- Records for this task -
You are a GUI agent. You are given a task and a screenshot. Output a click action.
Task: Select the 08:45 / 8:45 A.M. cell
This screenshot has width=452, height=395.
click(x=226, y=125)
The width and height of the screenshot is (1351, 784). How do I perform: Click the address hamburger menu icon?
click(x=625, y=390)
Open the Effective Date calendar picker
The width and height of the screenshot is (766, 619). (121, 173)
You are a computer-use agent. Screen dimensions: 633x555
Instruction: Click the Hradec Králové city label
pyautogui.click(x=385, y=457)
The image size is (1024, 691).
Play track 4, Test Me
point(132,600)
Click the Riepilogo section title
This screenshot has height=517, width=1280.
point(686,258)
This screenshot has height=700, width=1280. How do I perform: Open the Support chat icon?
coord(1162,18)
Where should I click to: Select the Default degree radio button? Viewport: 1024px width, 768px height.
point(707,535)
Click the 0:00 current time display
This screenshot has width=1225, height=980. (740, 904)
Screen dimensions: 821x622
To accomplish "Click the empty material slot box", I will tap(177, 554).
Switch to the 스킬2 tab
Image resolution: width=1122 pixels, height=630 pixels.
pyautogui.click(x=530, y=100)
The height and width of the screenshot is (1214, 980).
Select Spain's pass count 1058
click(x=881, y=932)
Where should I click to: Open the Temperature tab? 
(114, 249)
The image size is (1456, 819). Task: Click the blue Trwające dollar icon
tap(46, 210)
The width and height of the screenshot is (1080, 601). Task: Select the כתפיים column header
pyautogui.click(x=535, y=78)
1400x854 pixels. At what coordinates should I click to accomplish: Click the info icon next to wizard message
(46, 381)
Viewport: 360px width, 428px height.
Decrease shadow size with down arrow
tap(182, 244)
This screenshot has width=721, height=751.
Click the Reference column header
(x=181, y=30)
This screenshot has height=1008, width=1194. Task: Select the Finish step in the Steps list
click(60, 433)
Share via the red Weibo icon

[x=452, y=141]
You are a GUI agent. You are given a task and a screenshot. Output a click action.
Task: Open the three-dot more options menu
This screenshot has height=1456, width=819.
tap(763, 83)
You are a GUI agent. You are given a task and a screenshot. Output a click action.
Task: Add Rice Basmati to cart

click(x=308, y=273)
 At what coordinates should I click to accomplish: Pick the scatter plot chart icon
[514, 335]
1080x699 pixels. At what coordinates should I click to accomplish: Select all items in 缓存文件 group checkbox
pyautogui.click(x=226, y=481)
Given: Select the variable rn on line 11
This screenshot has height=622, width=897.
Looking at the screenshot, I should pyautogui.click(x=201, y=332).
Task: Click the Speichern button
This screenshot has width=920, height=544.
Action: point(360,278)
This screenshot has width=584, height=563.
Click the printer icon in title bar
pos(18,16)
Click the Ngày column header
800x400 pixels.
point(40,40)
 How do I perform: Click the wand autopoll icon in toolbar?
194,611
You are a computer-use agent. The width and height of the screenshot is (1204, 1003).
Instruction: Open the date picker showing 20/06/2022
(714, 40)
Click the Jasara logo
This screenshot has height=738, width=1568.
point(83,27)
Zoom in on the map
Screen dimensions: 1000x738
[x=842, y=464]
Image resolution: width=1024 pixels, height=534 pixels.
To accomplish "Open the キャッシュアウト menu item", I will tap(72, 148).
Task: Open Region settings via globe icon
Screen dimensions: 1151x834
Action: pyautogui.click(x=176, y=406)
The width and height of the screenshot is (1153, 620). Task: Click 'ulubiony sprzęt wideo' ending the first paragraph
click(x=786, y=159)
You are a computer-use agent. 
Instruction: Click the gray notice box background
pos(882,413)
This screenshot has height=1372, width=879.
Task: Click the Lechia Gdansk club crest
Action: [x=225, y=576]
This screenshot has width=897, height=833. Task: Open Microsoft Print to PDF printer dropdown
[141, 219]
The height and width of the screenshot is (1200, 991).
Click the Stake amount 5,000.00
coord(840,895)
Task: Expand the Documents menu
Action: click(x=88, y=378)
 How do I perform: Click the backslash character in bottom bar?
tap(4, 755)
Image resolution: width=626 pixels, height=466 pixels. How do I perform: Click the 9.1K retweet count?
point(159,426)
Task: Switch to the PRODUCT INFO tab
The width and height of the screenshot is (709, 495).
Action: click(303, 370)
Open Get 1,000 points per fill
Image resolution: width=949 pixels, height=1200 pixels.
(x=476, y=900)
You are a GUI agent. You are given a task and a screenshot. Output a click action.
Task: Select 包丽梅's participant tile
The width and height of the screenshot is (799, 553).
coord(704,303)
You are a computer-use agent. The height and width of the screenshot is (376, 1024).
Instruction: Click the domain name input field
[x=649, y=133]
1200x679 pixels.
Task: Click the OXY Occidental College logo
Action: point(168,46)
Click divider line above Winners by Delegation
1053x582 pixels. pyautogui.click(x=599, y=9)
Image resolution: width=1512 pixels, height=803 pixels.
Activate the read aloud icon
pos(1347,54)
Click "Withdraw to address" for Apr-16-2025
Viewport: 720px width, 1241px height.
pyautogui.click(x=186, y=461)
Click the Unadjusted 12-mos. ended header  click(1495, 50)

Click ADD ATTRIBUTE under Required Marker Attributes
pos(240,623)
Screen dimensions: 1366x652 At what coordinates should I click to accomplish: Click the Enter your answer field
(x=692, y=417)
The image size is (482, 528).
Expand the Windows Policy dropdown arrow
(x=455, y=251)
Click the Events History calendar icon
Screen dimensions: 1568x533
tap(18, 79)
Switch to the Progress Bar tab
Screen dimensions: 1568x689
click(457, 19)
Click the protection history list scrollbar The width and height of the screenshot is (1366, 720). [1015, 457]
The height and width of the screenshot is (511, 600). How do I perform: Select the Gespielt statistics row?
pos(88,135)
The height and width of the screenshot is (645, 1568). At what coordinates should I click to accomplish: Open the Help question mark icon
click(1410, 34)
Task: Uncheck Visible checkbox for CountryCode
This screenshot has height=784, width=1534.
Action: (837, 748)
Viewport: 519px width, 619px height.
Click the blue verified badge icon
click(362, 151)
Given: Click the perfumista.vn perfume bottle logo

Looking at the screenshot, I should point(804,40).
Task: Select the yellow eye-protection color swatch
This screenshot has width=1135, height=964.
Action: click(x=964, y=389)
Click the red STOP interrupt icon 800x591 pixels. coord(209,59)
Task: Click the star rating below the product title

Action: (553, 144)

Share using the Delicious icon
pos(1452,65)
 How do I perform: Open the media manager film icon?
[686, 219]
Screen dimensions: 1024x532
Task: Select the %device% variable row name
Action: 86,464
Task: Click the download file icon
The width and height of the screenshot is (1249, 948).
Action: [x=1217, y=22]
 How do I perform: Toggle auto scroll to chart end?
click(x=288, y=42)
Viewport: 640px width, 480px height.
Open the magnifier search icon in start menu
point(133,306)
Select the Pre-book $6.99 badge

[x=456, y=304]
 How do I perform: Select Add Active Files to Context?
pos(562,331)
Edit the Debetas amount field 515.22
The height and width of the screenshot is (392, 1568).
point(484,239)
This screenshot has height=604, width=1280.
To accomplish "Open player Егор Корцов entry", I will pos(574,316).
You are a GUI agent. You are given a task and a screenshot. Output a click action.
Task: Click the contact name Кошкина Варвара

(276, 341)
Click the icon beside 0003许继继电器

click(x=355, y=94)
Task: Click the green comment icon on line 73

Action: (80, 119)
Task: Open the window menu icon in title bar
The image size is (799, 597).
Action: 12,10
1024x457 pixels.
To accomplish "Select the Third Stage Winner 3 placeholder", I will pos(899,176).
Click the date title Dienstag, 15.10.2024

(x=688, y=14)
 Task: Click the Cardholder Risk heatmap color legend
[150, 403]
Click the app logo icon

- Exercise -
The answer must be every line of the records above that holds the word "protection".

- Response area -
Click the protection history list scrollbar The width and height of the screenshot is (1366, 720). [1015, 457]
Task: Select the yellow eye-protection color swatch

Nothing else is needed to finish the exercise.